Posted By: CoachFran (September 18, 2008 at 2:40 PM)

What a great story -- and timely, too. As a professional clinical counselor and a parent coach, I hear families struggling with these very real issues every day. This article has some great advice, to which I add the following food for thought: Parents often feel helpless when kids threaten a meltdown over something they simply “must have,” but why is that? If her child was about to run in front of a bus, the very same parent would issue an unambiguous “STOP!” -- and follow it up with action to ensure that she did not get hurt. The fact is, kids know when you mean what you are saying.  If it’s non-negotiable, there’s a confidence in your demeanor that tells them you’re not kidding.  But sometimes you’d really like your child to have what she is asking for, however impractical.  Maybe there’s an element of guilt – “I should be able to get that for her.”   Your ambivalence results in a mixed message that signals your child to bargain, whine and cajole. Consistently communicating clear expectations builds your credibility with your kids, along with their sense of security.  Kids are scared when parents seem helpless. They need to know that you can hold them to the limits when they feel out of control. Giving in to children’s demands to avoid their anger causes parents to feel resentful, and teaches kids that whining and tantrums get results. One more thought, too: Involve kids in some financial decisions. Camp or a vacation? Dinner out or a new blouse?  It's important for children to learn early that making choices is an positive way to manage money, rather than feeling deprived when they don't get everything.

Fran Hendrick, PCC

www.myparentingsource.com


Posted By: Tacocat27 (September 17, 2008 at 2:20 PM)

I'm not so sure that uniforms are the answer, with them leave any creativity and individuality. I know that highschool is tough and kids can be cruel, but if we tell kids that its better to just fit-in and follow the popular trends rather than be their own person how can they be expected to be free-thinking individuals? Like I said, I know its a lot to ask for teenagers to be accepting, but whats wrong with paving the way for individuality and open-mindedness early on? By buying your children designer handbags and such you are just showing them that having money is equatable to popularity. Stores like H&M and Target offer cheap alternatives that can look just as nice. A  child shouldn't need a coach logo on a purse or a pair of Diesel jeans to feel good about themselves.  However I'll concur there is nothing wrong with buying them one special designer item for Christmans or a Birthday. Instead of spending the money on designer duds, tell your child that you would rather spend it on their college education, trust me, they'll thank you in the long run


Posted By: kshortSD (September 17, 2008 at 12:22 PM)
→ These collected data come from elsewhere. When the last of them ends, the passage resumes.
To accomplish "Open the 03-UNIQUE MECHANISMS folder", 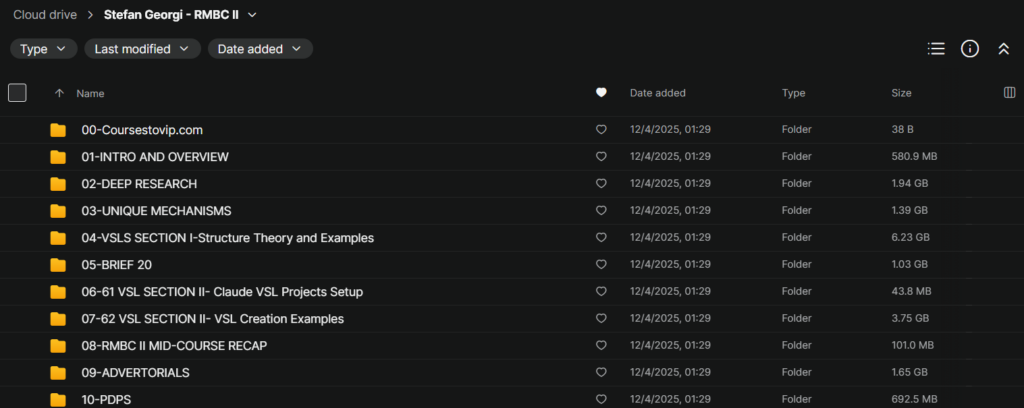I will point(156,211).
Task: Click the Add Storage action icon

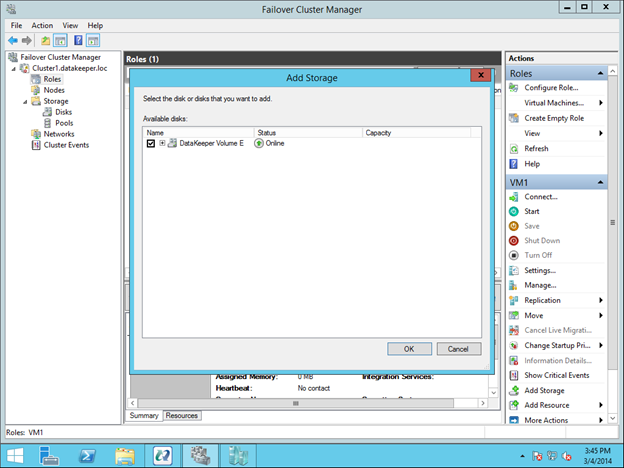Action: coord(514,390)

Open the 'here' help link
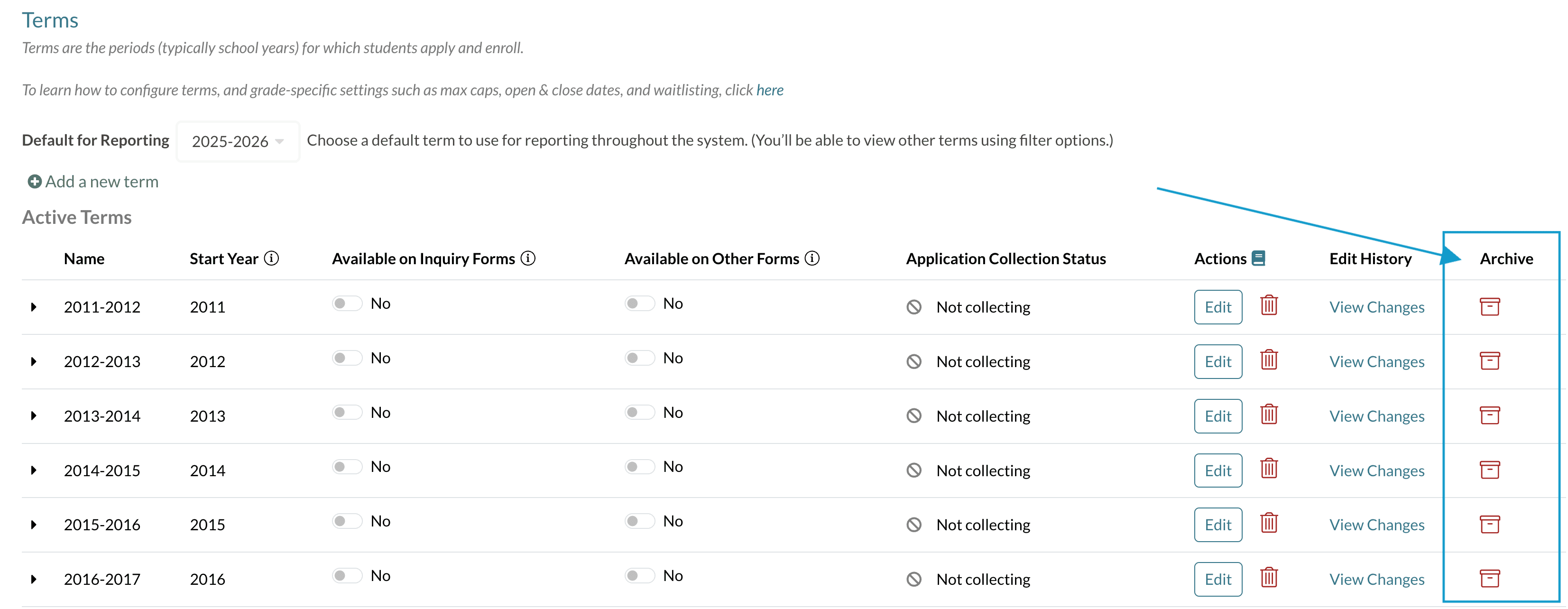point(769,90)
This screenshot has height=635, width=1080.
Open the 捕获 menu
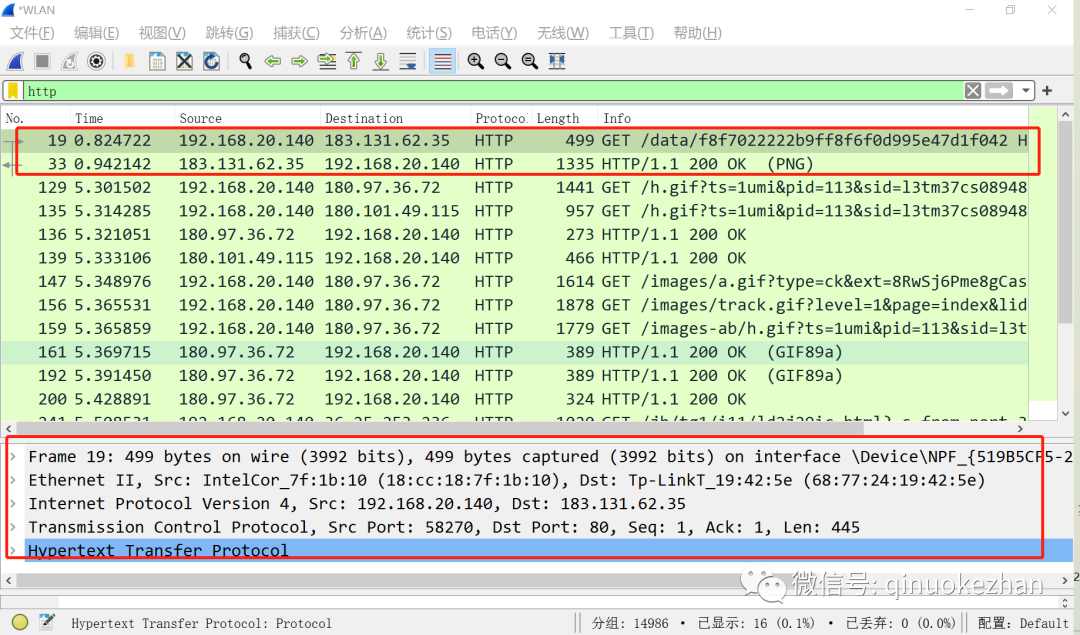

What's wrong with telling your kids, "okay, get a summer job and you can buy whatever you want".  Also, maybe we'll get you that designer handbag for Christmas or your birthday, but it's the only present you'll get.  I know I asked for Guess jeans when I was a kid and thought I would DIE if I didn't have them, but they were far less expensive than most designer handbags these days.  Plus, I know I outgrew that way of thinking by the time I reached high school.  If, by the time they are teenagers, they still want to dress like everyone else, will they ever outgrow that way of thinking?